> _Selection_
Scalfari:  I am grateful for this question. The answer is this: I believe in Being, that is in the tissue from which forms, bodies arise.

Bergoglio:  “And I believe in God, not in a Catholic God, there is no Catholic God.   There is God and I believe in Jesus Christ, his incarnation. Jesus is my teacher and my pastor, but God, the Father, Abba, is the light and the Creator. This is my Being. Do you think we are very far apart?”

Scalfari:  We are distant in our thinking, but similar as human beings, unconsciously animated by our instincts that turn into impulses, feelings and will, thought and reason. In this we are alike.

Bergoglio:  “But can you define what you call Being?”

Scalfari:  Being is a fabric of energy. Chaotic but indestructible energy and eternal chaos. Forms emerge from that energy when it reaches the point of exploding. The forms have their own laws, their magnetic fields, their chemical elements, which combine randomly, evolve, and are eventually extinguished but their energy is not destroyed. Man is probably the only animal endowed with thought, at least in our planet and solar system. I said that he is driven by instincts and desires but I would add that he also contains within himself a resonance, an echo, a vocation of chaos.

Bergoglio:  “All right. I did not want you to give me a summary of your philosophy and what you have told me is enough for me. From my point of view, God is the light that illuminates the darkness, even if it does not dissolve it, and a spark of divine light is within each of us. In the letter I wrote to you, you will remember I said that our species will end but the light of God will not end and at that point it will invade all souls and it will all be in everyone.”

> _Problem details_
Answer these questions about the exchange:
1. How does Scalfari define Being?
2. Whom does Bergoglio call his teacher and pastor?
3. What does Bergoglio say will not end when our species ends?
The records that come next have no connection to the exchange above.

[Element lookup records]
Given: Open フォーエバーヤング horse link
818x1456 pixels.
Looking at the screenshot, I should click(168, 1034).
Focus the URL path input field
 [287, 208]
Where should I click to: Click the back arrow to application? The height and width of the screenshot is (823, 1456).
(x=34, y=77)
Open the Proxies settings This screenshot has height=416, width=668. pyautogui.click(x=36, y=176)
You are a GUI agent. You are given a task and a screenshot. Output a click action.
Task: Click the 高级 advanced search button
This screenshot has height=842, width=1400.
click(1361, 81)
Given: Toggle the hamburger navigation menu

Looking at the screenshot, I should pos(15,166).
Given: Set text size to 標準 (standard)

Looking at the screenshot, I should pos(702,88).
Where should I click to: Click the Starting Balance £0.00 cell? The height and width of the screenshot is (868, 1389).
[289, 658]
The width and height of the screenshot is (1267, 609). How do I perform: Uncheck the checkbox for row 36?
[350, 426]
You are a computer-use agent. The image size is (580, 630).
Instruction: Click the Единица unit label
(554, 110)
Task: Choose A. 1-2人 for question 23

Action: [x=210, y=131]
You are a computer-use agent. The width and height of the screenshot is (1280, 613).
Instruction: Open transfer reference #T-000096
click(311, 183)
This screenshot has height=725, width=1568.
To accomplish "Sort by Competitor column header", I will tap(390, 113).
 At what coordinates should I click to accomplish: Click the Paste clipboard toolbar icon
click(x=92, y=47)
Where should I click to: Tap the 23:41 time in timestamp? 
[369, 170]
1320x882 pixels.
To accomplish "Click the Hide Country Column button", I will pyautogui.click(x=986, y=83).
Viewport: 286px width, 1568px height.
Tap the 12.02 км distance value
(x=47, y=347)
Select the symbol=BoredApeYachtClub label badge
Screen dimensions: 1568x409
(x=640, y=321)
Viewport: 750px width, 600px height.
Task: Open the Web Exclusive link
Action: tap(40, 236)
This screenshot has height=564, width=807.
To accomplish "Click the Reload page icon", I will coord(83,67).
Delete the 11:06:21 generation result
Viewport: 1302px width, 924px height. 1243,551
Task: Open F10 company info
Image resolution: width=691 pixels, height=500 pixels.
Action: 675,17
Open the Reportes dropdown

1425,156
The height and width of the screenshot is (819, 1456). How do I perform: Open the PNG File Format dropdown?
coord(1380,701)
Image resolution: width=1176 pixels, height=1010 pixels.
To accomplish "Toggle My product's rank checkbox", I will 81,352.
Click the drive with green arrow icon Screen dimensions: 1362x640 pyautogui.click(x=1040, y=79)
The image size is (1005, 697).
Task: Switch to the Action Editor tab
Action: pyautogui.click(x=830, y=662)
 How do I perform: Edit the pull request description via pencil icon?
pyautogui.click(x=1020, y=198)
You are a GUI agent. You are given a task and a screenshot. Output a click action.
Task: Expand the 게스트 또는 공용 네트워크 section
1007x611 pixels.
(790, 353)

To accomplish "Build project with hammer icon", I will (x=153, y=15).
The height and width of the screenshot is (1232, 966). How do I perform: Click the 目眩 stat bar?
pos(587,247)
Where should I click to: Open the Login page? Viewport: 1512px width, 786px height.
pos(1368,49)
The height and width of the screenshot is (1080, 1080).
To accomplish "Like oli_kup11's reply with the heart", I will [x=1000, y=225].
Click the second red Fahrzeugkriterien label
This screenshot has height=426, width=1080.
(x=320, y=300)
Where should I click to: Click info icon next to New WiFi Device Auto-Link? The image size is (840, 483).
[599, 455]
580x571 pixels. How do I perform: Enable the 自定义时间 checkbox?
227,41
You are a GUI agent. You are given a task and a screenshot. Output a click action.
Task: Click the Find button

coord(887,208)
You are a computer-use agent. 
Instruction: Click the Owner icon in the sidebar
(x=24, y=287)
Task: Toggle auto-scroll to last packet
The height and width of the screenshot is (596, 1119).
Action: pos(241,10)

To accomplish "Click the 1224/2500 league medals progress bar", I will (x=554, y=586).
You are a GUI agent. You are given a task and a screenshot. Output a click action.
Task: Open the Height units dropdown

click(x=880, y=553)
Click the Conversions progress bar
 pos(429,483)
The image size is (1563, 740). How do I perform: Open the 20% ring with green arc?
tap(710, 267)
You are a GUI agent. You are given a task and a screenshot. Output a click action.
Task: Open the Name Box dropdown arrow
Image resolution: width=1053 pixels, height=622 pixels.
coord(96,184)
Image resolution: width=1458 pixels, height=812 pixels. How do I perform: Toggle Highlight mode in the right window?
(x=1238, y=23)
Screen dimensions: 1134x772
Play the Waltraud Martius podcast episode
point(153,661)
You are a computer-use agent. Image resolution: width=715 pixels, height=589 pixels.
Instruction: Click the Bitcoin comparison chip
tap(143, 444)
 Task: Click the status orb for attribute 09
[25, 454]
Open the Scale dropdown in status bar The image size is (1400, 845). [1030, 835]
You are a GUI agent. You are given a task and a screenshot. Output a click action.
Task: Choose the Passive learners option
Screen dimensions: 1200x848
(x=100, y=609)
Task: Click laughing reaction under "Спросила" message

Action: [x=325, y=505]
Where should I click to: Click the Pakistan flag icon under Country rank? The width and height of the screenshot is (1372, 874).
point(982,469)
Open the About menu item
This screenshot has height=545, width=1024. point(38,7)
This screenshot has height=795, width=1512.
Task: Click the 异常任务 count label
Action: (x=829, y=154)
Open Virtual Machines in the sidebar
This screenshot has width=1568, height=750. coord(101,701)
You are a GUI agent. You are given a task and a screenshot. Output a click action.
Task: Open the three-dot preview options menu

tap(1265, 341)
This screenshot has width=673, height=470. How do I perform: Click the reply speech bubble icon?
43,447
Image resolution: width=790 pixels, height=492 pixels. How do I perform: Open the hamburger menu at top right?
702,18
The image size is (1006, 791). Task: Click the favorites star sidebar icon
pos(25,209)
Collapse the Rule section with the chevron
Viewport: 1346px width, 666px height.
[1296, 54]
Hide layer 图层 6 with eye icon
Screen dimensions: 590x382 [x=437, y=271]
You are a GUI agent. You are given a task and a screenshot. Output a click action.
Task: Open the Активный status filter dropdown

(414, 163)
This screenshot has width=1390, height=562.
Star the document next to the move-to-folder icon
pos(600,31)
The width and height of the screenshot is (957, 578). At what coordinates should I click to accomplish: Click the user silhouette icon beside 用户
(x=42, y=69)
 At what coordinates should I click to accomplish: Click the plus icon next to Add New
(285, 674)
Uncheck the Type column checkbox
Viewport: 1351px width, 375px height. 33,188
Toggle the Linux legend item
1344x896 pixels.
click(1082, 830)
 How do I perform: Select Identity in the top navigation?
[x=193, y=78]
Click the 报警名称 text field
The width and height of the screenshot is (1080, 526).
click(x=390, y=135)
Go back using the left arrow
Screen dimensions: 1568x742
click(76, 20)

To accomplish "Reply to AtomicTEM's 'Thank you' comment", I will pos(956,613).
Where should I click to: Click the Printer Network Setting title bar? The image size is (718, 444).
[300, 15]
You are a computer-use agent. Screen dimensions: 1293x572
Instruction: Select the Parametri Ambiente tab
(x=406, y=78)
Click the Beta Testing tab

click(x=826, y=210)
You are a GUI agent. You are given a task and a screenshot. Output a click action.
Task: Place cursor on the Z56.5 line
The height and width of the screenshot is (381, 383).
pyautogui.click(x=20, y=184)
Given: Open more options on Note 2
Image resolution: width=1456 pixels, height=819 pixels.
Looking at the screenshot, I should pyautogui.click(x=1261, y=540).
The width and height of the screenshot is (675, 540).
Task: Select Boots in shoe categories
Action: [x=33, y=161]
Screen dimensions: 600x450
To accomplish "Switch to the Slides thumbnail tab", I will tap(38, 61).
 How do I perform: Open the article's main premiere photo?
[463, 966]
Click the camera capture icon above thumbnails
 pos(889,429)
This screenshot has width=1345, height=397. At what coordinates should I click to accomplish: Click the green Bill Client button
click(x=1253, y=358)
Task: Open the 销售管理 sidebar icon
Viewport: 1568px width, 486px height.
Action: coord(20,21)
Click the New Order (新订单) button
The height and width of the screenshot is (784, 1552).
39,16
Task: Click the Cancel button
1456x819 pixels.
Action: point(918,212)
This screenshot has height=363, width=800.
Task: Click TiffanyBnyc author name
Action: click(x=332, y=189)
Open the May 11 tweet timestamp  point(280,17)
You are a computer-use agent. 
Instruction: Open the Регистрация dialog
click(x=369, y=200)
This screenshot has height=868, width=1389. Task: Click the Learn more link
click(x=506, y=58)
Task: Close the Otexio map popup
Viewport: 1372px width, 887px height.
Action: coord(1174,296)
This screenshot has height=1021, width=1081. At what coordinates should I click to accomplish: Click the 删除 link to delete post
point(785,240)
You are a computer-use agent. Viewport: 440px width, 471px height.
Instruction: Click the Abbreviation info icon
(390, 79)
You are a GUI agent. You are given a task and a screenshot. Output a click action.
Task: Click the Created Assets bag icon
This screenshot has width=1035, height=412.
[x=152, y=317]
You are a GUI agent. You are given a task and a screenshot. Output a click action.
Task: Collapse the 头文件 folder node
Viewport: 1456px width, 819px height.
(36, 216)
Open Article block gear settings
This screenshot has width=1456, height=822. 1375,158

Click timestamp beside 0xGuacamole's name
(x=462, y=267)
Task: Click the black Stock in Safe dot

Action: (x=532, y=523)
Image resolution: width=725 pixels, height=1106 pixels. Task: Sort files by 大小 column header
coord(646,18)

> _Task output_
1. A fabric of energy.
2. Jesus.
3. The light of God.